"[...] Ma allora, per voi i bambini non sono una risorsa? In Finlandia le aziende considerano ogni figlio di un dipendente un loro figlio, un investimento sul futuro. Da proteggere, coccolare. Ci sono gli asili per tutti, gli orari di lavoro sono pensati in modo da permettere di seguire la famiglia, a nessuno verrebbe mai in mente di ostacolare una mamma o un papà [...]". Questo stralcio di articolo è tratto da Donna Moderna del 16 giugno 2010, pag. 19 ed è scritto dal caporedattore Sabrina Barbieri.
La conversazione riportata risale a quindici anni fa, ma la situazione in Italia non sembra molto cambiata.
Ci rendiamo conto che il discorso è sempre lo stesso, ma proprio per questo è sempre più grave!

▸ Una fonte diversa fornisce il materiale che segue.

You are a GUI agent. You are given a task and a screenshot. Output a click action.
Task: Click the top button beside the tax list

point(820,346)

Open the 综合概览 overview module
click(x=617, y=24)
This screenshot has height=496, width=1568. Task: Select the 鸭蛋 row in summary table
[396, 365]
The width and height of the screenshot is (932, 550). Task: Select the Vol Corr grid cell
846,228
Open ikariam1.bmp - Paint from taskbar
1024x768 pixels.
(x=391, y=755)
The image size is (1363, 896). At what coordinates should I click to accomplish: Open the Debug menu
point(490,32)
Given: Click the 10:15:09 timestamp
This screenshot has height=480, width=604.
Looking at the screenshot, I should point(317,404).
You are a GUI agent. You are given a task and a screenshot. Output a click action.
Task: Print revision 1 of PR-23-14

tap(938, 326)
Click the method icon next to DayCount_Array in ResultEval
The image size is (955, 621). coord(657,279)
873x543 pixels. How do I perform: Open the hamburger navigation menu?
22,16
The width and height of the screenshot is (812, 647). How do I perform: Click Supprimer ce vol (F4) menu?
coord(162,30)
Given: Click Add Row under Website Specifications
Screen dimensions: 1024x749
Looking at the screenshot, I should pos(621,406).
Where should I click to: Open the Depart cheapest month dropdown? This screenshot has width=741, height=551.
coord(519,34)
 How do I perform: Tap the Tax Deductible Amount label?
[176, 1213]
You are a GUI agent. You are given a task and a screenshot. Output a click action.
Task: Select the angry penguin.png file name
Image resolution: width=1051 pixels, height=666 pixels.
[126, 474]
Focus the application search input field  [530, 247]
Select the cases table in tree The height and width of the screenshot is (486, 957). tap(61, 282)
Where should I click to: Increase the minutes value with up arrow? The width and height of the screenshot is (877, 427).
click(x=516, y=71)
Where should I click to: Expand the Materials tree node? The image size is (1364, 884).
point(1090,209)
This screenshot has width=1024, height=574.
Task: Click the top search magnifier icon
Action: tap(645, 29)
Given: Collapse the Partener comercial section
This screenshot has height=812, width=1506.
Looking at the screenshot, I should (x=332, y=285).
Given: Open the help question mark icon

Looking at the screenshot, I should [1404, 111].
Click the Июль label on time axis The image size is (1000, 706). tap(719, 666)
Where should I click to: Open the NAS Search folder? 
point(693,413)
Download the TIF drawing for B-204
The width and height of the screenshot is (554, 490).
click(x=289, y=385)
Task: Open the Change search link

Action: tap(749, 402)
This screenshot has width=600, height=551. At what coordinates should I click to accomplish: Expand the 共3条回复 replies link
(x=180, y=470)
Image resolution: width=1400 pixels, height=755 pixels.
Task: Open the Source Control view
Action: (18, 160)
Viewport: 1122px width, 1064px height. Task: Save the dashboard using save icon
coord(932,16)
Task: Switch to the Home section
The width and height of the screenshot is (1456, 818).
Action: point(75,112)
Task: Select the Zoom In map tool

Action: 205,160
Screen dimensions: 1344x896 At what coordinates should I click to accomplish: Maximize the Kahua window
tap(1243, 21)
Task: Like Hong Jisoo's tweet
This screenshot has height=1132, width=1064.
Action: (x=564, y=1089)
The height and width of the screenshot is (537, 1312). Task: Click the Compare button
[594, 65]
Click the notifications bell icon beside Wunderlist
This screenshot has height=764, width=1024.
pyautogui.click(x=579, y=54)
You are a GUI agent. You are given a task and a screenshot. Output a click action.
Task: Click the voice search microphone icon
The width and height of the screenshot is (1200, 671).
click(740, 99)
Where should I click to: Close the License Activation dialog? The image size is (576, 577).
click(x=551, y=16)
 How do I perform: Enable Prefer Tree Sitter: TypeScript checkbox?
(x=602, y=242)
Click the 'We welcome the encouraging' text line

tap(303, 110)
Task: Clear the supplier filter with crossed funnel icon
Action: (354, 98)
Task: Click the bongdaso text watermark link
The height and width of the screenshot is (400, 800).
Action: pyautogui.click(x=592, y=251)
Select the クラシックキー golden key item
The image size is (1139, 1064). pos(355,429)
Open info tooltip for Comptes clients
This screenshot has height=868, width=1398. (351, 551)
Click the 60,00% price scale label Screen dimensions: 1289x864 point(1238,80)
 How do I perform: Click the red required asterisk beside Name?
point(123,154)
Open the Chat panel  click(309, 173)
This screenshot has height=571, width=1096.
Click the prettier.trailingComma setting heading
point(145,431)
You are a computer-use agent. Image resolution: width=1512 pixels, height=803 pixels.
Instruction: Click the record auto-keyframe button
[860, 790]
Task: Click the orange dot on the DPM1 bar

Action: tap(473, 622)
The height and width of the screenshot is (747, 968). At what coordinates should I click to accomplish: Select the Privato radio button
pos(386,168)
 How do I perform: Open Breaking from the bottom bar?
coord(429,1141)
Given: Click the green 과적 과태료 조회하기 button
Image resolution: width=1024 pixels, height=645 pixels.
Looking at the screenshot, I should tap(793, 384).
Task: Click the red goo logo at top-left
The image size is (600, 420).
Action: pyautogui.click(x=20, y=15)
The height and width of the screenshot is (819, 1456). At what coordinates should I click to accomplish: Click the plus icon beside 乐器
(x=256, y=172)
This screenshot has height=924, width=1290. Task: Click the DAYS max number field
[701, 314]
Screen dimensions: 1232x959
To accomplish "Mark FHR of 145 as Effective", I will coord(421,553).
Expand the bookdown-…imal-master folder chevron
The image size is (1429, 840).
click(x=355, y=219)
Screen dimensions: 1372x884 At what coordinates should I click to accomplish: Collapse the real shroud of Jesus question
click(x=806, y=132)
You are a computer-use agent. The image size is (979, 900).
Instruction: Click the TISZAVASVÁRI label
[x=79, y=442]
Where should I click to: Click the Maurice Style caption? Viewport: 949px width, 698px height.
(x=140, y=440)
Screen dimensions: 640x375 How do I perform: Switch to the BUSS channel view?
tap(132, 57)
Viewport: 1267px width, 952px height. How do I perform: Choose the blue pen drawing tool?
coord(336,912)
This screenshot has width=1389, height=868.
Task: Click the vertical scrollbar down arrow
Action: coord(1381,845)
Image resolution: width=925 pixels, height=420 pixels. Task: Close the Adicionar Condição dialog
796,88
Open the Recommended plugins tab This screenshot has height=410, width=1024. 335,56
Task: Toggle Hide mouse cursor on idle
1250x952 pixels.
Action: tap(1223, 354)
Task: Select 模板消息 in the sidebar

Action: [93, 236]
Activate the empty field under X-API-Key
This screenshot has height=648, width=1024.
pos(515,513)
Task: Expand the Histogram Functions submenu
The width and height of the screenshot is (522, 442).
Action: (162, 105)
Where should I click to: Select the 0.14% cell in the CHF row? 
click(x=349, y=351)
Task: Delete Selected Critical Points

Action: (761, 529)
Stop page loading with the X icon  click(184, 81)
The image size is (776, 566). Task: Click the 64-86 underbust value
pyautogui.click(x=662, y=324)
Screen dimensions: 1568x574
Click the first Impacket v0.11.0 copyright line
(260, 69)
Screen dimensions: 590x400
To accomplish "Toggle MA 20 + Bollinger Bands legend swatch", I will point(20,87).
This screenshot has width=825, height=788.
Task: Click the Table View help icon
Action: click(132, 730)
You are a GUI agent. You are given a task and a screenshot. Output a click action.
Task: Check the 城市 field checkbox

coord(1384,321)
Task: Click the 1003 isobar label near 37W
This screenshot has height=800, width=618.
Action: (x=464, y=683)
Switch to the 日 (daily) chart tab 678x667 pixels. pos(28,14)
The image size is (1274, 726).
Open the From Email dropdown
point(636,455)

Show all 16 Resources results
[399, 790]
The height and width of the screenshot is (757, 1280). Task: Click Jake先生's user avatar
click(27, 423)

Infatti, banalizzare il fatto che manca completamente una rete di sostegno sociale e statale per la donna-lavoratrice-mamma è un atto gravissimo. Inoltre, sempre più spesso, non è possibile ( e neanche è scontato) fare affidamento sui nonni o perché lontani o perché lavorano ancora.
In un momento di crisi come quello che stiamo attraversando, non investire nell'unica vera risorsa per il futuro, cioè nell'infanzia, è un atto criminoso.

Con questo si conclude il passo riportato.